What this task involves
Taking the listing below, restate word for word each line from the line with "This screenshot has height=819, width=1456." to the line with "You are a computer-use agent. 640x455 pixels.", ends included, and stop there.

Supplied records
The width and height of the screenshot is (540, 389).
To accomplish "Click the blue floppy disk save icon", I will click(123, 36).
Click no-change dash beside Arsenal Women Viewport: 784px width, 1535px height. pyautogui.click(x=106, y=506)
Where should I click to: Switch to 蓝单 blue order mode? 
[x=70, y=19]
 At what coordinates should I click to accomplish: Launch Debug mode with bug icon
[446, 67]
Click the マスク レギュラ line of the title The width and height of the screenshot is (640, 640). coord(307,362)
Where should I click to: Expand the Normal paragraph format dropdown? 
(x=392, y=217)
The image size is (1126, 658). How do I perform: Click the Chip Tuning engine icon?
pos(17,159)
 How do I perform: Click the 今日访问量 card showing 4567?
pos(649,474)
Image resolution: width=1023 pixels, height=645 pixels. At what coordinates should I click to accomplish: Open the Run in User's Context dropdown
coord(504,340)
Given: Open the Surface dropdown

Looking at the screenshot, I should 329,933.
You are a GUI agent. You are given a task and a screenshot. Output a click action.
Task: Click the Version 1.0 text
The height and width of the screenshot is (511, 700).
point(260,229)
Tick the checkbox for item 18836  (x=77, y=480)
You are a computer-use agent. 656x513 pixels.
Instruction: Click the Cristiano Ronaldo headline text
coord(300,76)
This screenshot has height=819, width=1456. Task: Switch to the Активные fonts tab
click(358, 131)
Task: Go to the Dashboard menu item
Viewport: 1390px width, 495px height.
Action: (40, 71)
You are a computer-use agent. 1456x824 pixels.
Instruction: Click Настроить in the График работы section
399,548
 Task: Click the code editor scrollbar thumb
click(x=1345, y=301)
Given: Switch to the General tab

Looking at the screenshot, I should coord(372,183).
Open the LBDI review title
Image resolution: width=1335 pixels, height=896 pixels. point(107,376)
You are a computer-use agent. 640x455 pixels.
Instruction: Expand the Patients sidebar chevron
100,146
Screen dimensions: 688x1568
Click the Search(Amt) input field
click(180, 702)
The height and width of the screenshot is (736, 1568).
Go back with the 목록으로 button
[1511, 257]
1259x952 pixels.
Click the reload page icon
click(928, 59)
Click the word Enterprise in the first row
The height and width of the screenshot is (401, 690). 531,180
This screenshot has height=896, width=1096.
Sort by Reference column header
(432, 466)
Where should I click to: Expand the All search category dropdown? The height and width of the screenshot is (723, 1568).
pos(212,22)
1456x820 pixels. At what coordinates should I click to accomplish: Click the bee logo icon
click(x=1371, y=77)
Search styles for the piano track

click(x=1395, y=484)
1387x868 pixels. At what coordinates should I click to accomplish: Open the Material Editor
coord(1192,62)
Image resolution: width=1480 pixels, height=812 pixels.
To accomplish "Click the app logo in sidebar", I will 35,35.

Task result
This screenshot has height=819, width=1456. Task: Switch to the Активные fonts tab
click(358, 131)
Task: Go to the Dashboard menu item
Viewport: 1390px width, 495px height.
Action: (40, 71)
You are a computer-use agent. 1456x824 pixels.
Instruction: Click Настроить in the График работы section
399,548
 Task: Click the code editor scrollbar thumb
click(x=1345, y=301)
Given: Switch to the General tab

Looking at the screenshot, I should coord(372,183).
Open the LBDI review title
Image resolution: width=1335 pixels, height=896 pixels. point(107,376)
You are a computer-use agent. 640x455 pixels.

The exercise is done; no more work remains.